[Records from a data collection]
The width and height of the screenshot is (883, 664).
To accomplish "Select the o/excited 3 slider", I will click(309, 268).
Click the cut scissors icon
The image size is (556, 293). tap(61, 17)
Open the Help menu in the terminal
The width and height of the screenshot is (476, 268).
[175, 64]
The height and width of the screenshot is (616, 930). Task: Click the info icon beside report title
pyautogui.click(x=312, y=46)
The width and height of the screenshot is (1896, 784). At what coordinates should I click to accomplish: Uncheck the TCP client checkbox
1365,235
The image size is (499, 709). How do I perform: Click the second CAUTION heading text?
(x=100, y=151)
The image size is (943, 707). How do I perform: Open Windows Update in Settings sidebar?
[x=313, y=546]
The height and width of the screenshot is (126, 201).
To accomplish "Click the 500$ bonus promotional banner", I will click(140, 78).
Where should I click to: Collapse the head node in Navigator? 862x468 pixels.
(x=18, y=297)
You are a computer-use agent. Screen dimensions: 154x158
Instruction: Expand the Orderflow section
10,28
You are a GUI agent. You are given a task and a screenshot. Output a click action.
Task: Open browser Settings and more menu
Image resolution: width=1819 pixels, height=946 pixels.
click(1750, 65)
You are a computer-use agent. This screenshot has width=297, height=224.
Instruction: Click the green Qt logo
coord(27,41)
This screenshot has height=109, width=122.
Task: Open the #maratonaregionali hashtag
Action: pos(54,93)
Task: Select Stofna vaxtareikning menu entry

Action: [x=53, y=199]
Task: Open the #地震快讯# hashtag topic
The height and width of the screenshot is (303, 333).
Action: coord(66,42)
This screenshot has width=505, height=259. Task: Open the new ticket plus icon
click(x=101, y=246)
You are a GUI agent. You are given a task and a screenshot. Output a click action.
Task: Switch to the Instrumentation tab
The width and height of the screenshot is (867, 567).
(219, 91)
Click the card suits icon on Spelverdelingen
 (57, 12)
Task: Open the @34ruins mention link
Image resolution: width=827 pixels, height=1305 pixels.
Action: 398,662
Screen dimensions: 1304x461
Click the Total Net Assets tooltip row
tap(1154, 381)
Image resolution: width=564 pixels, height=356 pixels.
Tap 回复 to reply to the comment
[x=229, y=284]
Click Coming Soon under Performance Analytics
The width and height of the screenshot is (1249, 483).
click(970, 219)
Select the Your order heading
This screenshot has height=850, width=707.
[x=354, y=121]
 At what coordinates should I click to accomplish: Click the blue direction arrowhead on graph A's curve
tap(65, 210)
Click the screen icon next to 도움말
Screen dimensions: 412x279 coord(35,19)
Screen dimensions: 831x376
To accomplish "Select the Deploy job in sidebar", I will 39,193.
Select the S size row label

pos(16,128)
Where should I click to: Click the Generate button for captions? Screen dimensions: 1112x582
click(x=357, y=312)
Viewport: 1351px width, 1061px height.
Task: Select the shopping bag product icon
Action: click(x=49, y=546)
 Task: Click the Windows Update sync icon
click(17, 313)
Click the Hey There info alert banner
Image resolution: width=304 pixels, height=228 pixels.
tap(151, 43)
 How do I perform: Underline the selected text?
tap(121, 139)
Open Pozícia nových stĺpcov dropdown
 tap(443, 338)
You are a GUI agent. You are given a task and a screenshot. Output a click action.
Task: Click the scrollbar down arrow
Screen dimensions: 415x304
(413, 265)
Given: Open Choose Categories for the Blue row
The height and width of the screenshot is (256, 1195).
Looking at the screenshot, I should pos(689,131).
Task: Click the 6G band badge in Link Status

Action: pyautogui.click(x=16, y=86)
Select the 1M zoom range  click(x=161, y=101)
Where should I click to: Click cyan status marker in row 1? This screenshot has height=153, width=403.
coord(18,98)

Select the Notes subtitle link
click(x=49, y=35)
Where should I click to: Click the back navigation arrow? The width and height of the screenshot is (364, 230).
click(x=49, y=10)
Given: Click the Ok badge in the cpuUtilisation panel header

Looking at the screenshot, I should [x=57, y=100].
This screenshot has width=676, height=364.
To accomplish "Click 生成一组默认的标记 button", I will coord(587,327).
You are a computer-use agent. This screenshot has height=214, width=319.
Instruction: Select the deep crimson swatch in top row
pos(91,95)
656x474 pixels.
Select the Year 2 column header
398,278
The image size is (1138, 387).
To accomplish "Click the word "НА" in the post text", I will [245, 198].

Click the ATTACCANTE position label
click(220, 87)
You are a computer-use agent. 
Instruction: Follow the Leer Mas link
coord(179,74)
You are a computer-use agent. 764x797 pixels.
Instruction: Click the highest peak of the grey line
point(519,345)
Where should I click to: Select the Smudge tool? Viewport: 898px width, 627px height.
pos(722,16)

> THE PROBLEM
Within the data, count the lines that hold the word "computer". Answer with the figure and nothing more.

> YOUR SOLUTION
5